#### [INSTRUCTIONS FOR THE TASK]
Rewrite the listing below with every "Rapport" changed to "Report" and everything else unchanged. Omit the pictures from your answer.

#### [RECORDS SHOWN]
%%

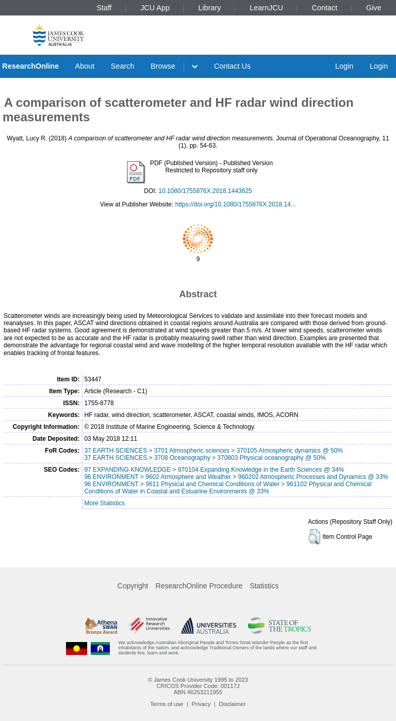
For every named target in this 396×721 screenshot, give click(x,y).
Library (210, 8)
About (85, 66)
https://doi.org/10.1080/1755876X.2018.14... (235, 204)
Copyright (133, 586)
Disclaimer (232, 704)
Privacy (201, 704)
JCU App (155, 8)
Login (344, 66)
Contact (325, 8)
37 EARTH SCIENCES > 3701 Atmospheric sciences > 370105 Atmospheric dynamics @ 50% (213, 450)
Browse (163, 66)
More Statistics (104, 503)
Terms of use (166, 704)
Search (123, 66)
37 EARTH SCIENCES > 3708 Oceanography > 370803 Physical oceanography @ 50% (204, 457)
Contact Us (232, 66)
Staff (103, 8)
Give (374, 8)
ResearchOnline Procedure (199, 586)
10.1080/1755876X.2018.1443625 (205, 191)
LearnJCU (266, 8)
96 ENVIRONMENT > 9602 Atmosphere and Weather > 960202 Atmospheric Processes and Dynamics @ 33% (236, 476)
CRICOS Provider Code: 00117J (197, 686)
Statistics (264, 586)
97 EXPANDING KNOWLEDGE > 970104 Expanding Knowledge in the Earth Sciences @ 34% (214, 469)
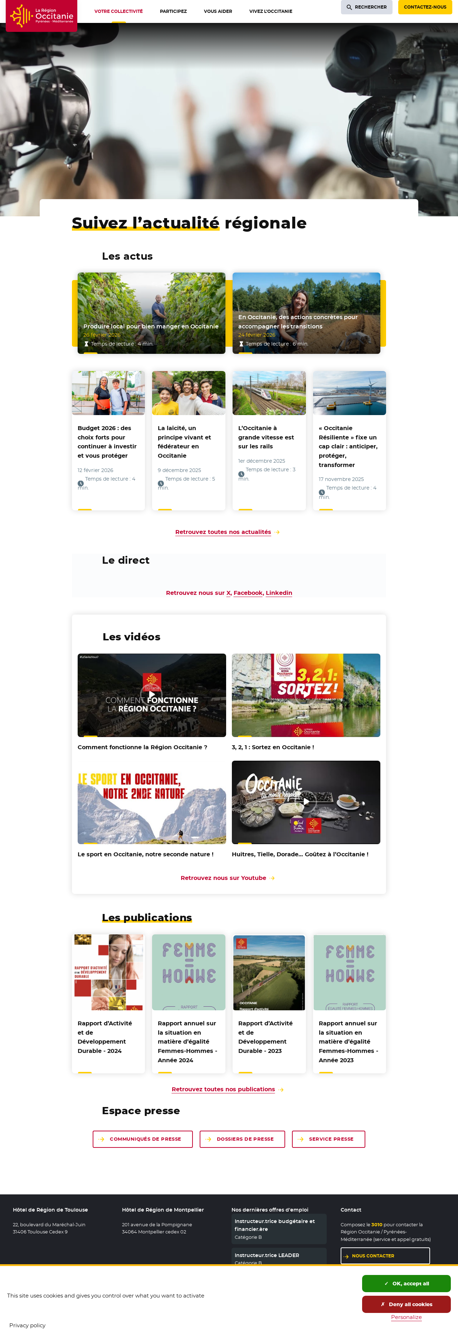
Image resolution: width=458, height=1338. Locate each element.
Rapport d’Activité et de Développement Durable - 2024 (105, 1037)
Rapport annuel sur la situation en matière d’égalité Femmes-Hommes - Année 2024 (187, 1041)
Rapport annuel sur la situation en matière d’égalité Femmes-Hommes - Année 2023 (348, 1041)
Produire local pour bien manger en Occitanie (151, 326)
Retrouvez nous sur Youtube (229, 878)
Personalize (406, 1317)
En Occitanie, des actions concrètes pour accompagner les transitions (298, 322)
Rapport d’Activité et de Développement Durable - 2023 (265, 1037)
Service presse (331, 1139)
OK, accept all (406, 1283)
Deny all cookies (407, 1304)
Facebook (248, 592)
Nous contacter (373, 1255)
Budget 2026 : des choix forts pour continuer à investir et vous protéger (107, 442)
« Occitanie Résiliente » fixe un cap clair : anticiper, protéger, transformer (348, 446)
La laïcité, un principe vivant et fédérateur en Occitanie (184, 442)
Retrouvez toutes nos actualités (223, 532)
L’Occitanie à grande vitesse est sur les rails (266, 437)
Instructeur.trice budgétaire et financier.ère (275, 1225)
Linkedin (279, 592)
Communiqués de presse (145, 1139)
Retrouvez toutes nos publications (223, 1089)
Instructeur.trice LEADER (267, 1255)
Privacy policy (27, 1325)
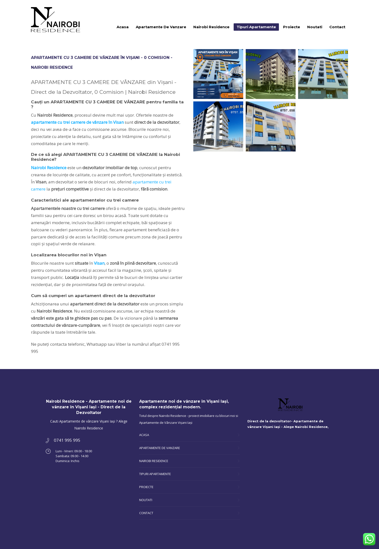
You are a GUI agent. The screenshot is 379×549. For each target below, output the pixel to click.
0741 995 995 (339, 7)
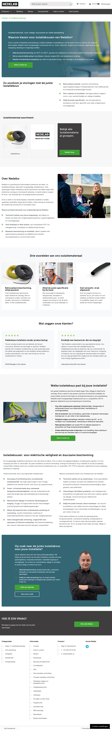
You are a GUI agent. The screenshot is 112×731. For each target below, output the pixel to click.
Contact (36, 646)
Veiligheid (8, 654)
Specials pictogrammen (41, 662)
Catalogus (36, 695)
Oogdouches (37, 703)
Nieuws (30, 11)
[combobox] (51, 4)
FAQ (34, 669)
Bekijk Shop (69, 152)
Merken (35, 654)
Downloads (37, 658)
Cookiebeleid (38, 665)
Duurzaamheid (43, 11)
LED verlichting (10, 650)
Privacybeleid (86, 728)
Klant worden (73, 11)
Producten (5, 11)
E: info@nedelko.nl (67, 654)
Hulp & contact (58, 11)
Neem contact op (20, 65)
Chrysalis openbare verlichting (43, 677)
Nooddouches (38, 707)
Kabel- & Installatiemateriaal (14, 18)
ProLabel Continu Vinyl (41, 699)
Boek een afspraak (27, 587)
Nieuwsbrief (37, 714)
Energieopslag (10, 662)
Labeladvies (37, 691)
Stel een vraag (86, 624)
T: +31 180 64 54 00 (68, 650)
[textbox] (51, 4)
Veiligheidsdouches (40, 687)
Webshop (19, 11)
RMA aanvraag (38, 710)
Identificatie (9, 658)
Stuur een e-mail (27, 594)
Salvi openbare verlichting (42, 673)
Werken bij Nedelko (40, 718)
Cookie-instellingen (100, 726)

%%

#### [REPLY]
For every named target in this 396×721 screenshot, give click(x,y).
Library (210, 8)
About (85, 66)
https://doi.org/10.1080/1755876X.2018.14... (235, 204)
Copyright (133, 586)
Disclaimer (232, 704)
Privacy (201, 704)
JCU App (155, 8)
Login (344, 66)
Contact (325, 8)
37 EARTH SCIENCES > 3701 Atmospheric sciences > 370105 Atmospheric dynamics @ 50% (213, 450)
Browse (163, 66)
More Statistics (104, 503)
Terms of use (166, 704)
Search (123, 66)
37 EARTH SCIENCES > 3708 Oceanography > 370803 Physical oceanography @ 50% (204, 457)
Contact Us (232, 66)
Staff (103, 8)
Give (374, 8)
ResearchOnline Procedure (199, 586)
10.1080/1755876X.2018.1443625 (205, 191)
LearnJCU (266, 8)
96 ENVIRONMENT > 9602 Atmosphere and Weather > 960202 Atmospheric Processes and Dynamics @ 33% (236, 476)
CRICOS Provider Code: 00117J (197, 686)
Statistics (264, 586)
97 EXPANDING KNOWLEDGE > 970104 Expanding Knowledge in the Earth Sciences @ 34% (214, 469)
Image resolution: width=458, height=1338. Locate each element.
Report d’Activité et de Développement Durable - 2024 (105, 1037)
Report annuel sur la situation en matière d’égalité Femmes-Hommes - Année 2024 (187, 1041)
Report annuel sur la situation en matière d’égalité Femmes-Hommes - Année 2023 (348, 1041)
Produire local pour bien manger en Occitanie (151, 326)
Retrouvez nous sur Youtube (229, 878)
Personalize (406, 1317)
En Occitanie, des actions concrètes pour accompagner les transitions (298, 322)
Report d’Activité et de Développement Durable - 2023 (265, 1037)
Service presse (331, 1139)
OK, accept all (406, 1283)
Deny all cookies (407, 1304)
Facebook (248, 592)
Nous contacter (373, 1255)
Budget 2026 : des choix forts pour continuer à investir et vous protéger (107, 442)
« Occitanie Résiliente » fixe un cap clair : anticiper, protéger, transformer (348, 446)
La laïcité, un principe vivant et fédérateur en Occitanie (184, 442)
Retrouvez toutes nos actualités (223, 532)
L’Occitanie à grande vitesse est sur les rails (266, 437)
Instructeur.trice budgétaire et financier.ère (275, 1225)
Linkedin (279, 592)
Communiqués de presse (145, 1139)
Retrouvez toutes nos publications (223, 1089)
Instructeur.trice LEADER (267, 1255)
Privacy policy (27, 1325)
You are a GUI agent. The screenshot is 379×549. For each target below, output the pixel to click.
0741 995 995 (339, 7)
You are a GUI agent. The screenshot is 112×731. For each target below, output the pixel to click.
Contact (36, 646)
Veiligheid (8, 654)
Specials pictogrammen (41, 662)
Catalogus (36, 695)
Oogdouches (37, 703)
Nieuws (30, 11)
[combobox] (51, 4)
FAQ (34, 669)
Bekijk Shop (69, 152)
Merken (35, 654)
Downloads (37, 658)
Cookiebeleid (38, 665)
Duurzaamheid (43, 11)
LED verlichting (10, 650)
Privacybeleid (86, 728)
Klant worden (73, 11)
Producten (5, 11)
E: info@nedelko.nl (67, 654)
Hulp & contact (58, 11)
Neem contact op (20, 65)
Chrysalis openbare verlichting (43, 677)
Nooddouches (38, 707)
Kabel- & Installatiemateriaal (14, 18)
ProLabel Continu Vinyl (41, 699)
Boek een afspraak (27, 587)
Nieuwsbrief (37, 714)
Energieopslag (10, 662)
Labeladvies (37, 691)
Stel een vraag (86, 624)
T: +31 180 64 54 00 (68, 650)
[textbox] (51, 4)
Veiligheidsdouches (40, 687)
Webshop (19, 11)
RMA aanvraag (38, 710)
Identificatie (9, 658)
Stuur een e-mail (27, 594)
Salvi openbare verlichting (42, 673)
Werken bij Nedelko (40, 718)
Cookie-instellingen (100, 726)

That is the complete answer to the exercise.